Halloween aims to scare audiences by using a masked killer with no specific motif. Michael Myers targets Laurie and her friends even though they’ve done nothing wrong – they don’t know who he is; he’s simply a crazed killer who wants to satiate his cravings for murder after escaping a psychiatric hospital. Carpenter chooses a quaint-looking suburban neighbourhood as his backdrop, suggesting that such a terrifying spree of killings could take place anywhere, even the places that we assume to be safe. Halloween unnerved viewers, who couldn’t get enough of the film. It ended up grossing over $70million at the box office worldwide.

However, Carpenter wouldn’t have been able to make Halloween if not for a range of movies, which inspired his approach to horror. Besides those mentioned above, he was also influenced by the sci-fi movie Westworld and an Italian horror by Dario Argento – Deep Red. Released in 1975, three years before Halloween, the giallo film blended murder mystery, a slasher set-up and drama to create a stylish and shocking display of horror. Deep Red follows an English musician, played by David Hemmings, as he investigates a murder he witnesses in his apartment block just as he’s returning home. Believing that he’d seen the killer walking away from the crime scene, Hemmings’ character ends up exploring an abandoned haunted house – while several more murders occur in the meantime – trying to figure out exactly what’s happened. 

The movie contains several stylistic techniques that can be seen in Halloween. Giallos were a huge source of inspiration for the slasher subgenre, with their narratives typically following a spate of killings done by a murderer whose face we rarely see (black-gloved hands are often shown instead). Besides this, Halloween begins with a murder where the killer is not shown, just like in Deep Red. A knife drops to a child’s feet in Argento’s film, leaving us wondering whether the killer was actually just a kid, and in Halloween, we see a young Myers exiting the house with the bloody knife, having just murdered his sister.

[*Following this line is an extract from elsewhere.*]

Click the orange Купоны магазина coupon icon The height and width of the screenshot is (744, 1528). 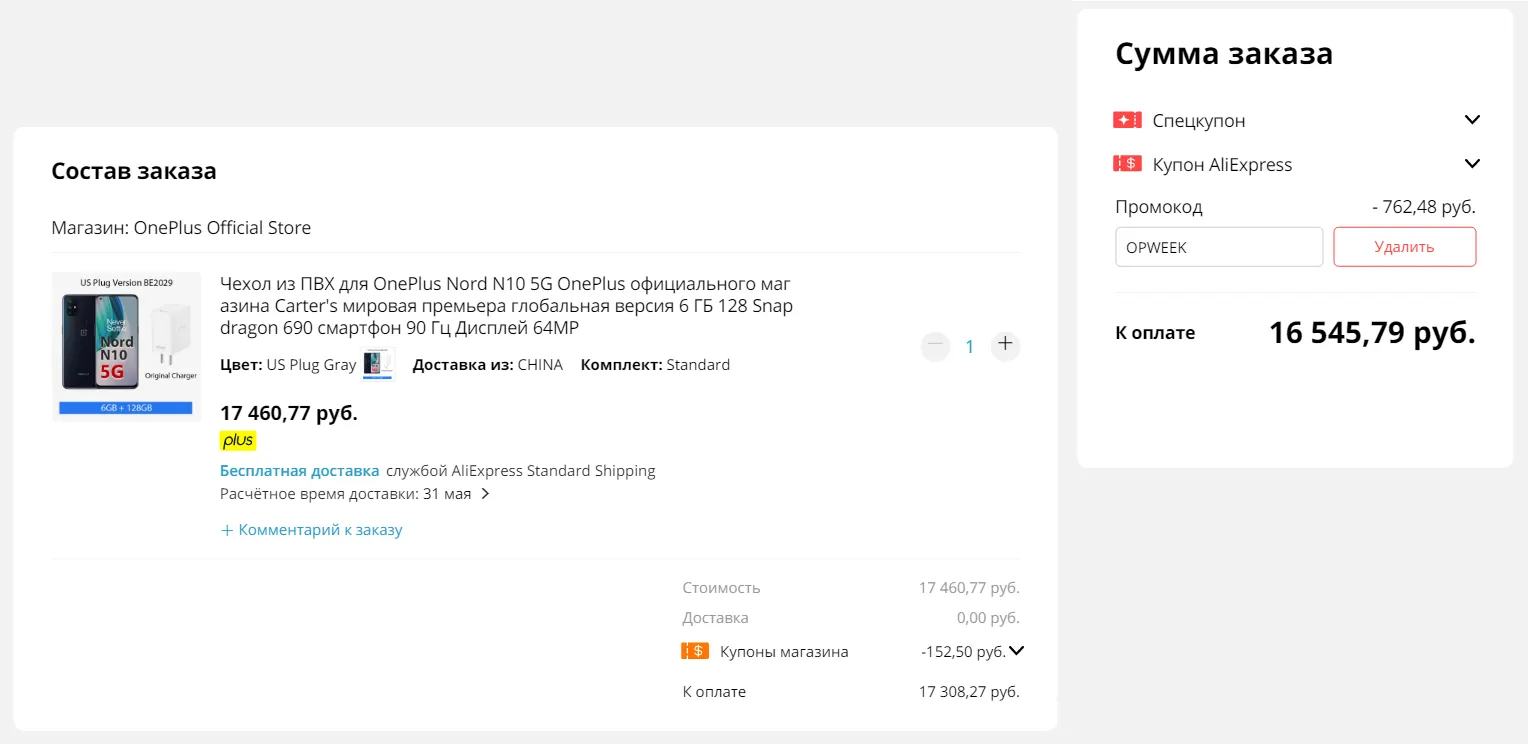tap(695, 651)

One of the most innovative shots in Halloween is the opening scene’s POV sequence, with the camera presenting the murder as though we are Myers. It’s a visceral and unforgettable opening, but Carpenter didn’t come up with this. Giallos often used POV shots, and in Deep Red, there are several moments where we are given the perspective of the killer.

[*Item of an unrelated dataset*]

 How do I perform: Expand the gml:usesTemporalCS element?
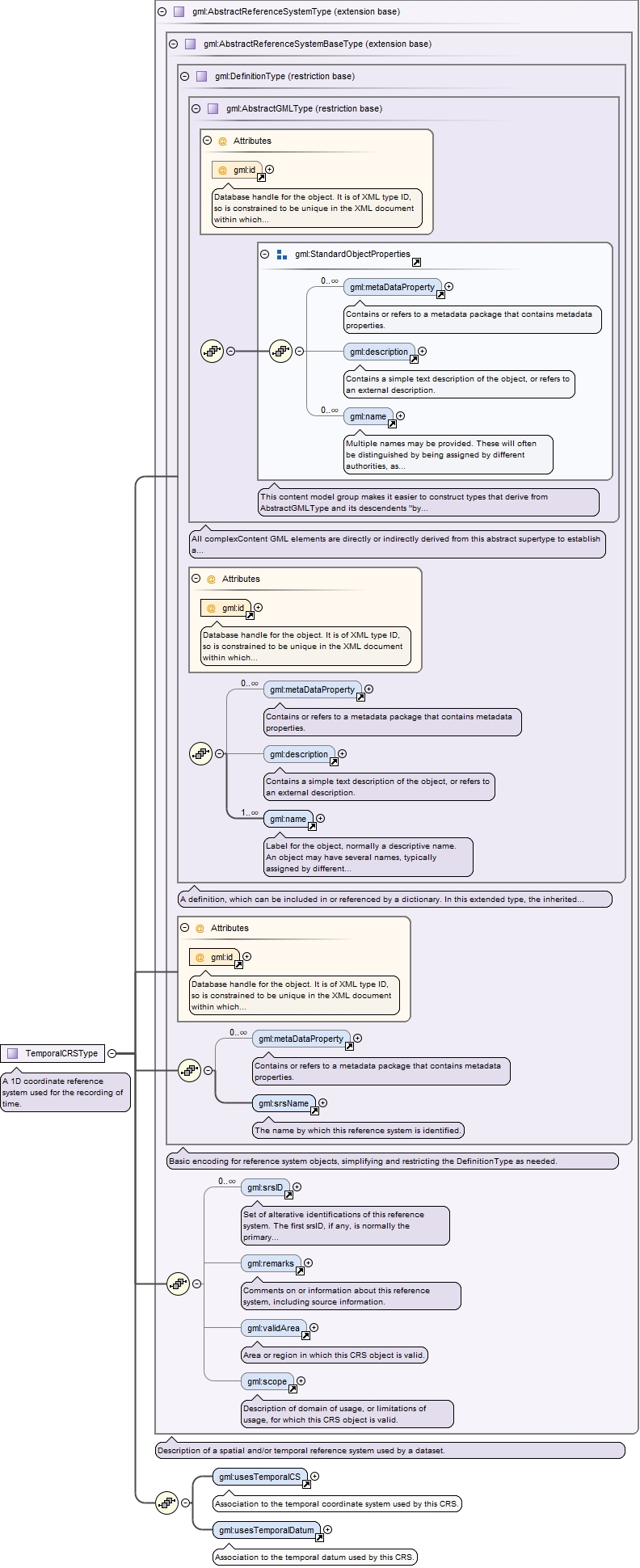click(x=315, y=1476)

Additionally, according to James Gracey, who penned the biography, Dario Argento, “Deep Red was a huge influence on John Carpenter,” he wrote. “Argento’s use of widescreen persistently suggests that someone or something could be lurking in the corner of the screen, forever ready to pounce. This was echoed by Carpenter, who also borrowed the idea of a woman alone in her house with a killer moving into frame behind her subsequent attempts to defend herself with a knitting needle…” 

Evidently, Deep Red had a massive influence on Halloween, which remains one of the greatest horror movies ever made, in turn inspiring countless others.